小説やほかのスパイを扱った物語と違うのは、通常国家を脅かす事件を解決することが物語の主軸になることが多いのに対し、メサイアシリーズではスパイであるサクラたちがどのようにして成長し、スパイとして生きていく術を学んでいくかという過程を明らかにすることがメインに進んでいくことだと思う。その違いがこのシリーズの魅力だし、これだけ愛されて続いている理由なんだろう。

漆黒ノ章では、元検事でデータに基づいたルール人間の柊介と元保育士で人間味溢れる颯真と出会って、メサイアとして行動することでタイプの違う二人がお互いに分かり合い、分かち合っていく流れを視聴者も体験することで、この物語に入り込ませるような展開になっていた。
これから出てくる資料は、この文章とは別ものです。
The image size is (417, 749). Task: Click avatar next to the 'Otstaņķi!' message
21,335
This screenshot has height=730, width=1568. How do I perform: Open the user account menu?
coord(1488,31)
ただ、初めはぶつかり合っていた真逆のタイプの二人が信頼し合うようになるというのはよくある話だし、そのほかのスパイっぽい要素はこれ単体で観るとわからないところだらけなので、映画だけ見た人は舞台も観ようとなるかどうかは分からない。実際に私にはなかなか訴求されないまま、舞台を観るまで一年以上かかった。

今後メサイアシリーズで登場する、警察省警備局特別公安五係のサクラである海棠鋭利(松田凌)や御津見珀(小野健斗)、指導係の一嶋晴海(中原裕也)、そして評議会というテロリスト組織メンバーの三栖公俊(中村龍介)、周康哉(玉城裕規)が一応は出揃う。今のところ銅ノ章までしか出てきていない桧賀山純也(池田純矢)が怖くてかっこいい。

 

Messiah メサイア -銅ノ章-(舞台)

脚本:伊勢直弘 演出:トクナガヒデカツ(X-QUEST)

小説版で主役になっていた海棠鋭利とそのメサイア御津見珀がどのようにして互いのメサイアとして成長していくかということを描いた作品。
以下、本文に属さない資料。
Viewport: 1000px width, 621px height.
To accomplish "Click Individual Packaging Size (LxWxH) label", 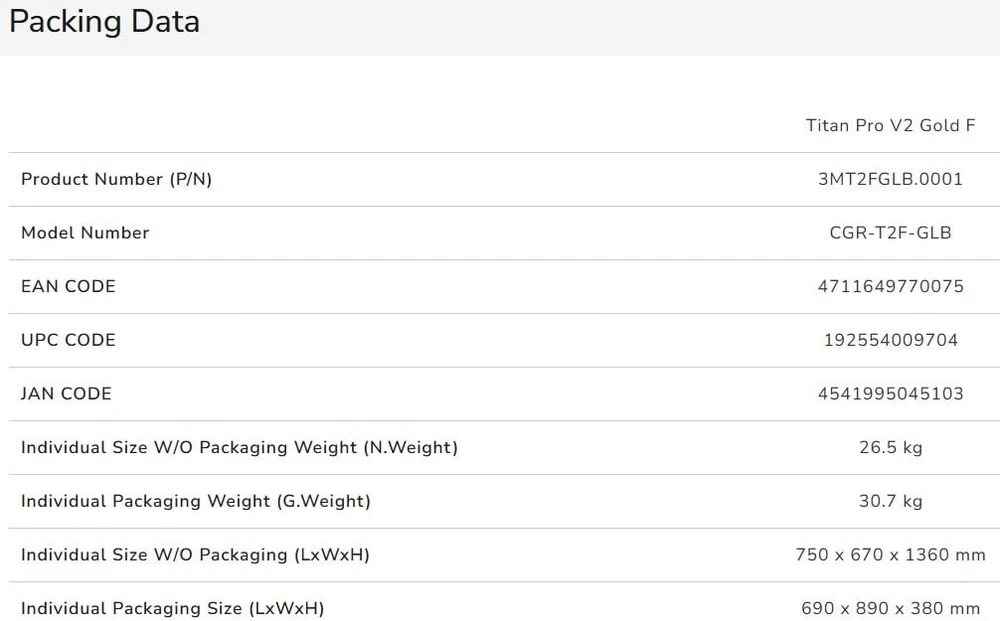I will click(172, 608).
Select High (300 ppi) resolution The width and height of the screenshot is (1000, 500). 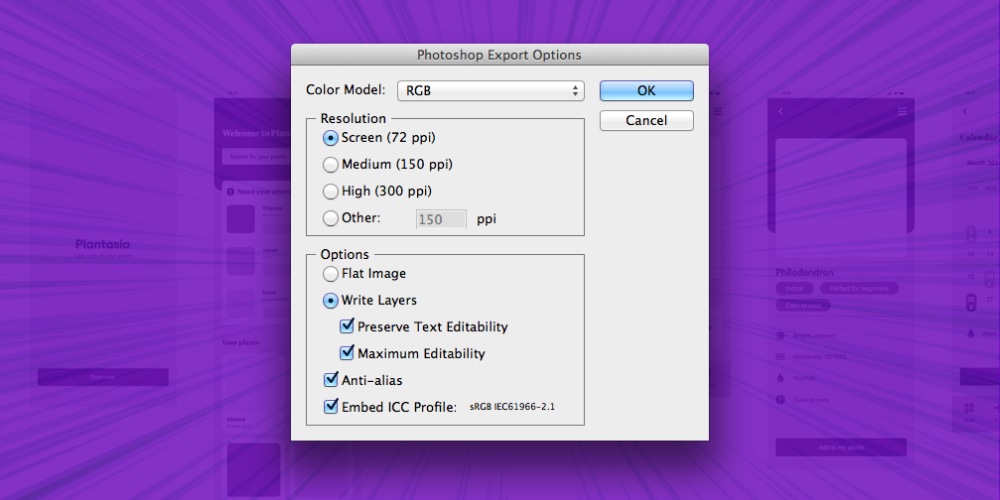coord(331,192)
「絶対に死なない」ジンクスを持つ鋭利と「メサイアが必ず死ぬ」という珀という因果で結ばれたメサイアとして、半ば強いられた関係のもとに命を預けるために信頼し合うようになる。鋭利と珀はスパイではなく普通の生活を送っていたとしたら、友達の中の一人止まりだったと思う。必要がなければ互いの心には踏み入らないだろうし、それでも十分楽しく上手くいく間柄であったはず。サクラになってからも、どれだけ人間らしい生活をしていても、完全な絶望を経験し、自分だけを信じるサクラたちは本来他人を必要としていない。独りであっても生きていけるように訓練されてきた。そういう者たちにとってメサイアのシステムは一方で救いであり、もう一方では自らの唯一の弱みにもなりかねない。何故なら、信頼と裏切りは表裏一体であり、信じれば裏切られる可能性が生まれるから。それはまるで、人を殺すことを許されたサクラたちに架せられた重い十字架のようなシステム。決してサクラたちを捨て身にはさせないシステム。
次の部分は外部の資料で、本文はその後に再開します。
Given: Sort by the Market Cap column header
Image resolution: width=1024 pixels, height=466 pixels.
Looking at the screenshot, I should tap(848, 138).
上記のようなことを前提とすると、初めのうち鋭利は珀個人を受け入れられないというよりも、メサイアという繋がりをなかなか認められなくて苦しんでいるように思えた。でも互いのことを知っていくうちに、鋭利は自分が家族を失ってサクラになったのも、こうしてまだ生き続けていることも少なからず珀と珀の因果が関係していて、総ては運命のようなもので繋がっているのだと考えるようになった。そこからメサイアの珀を受け入れることになったのかなと。ただ一方で、メサイアの物語の中では偶然よりも必然が優先されるというか、運命さえも誰かの意志で司られているように進んでいく節もあり、結局のところその根源が見えてこない。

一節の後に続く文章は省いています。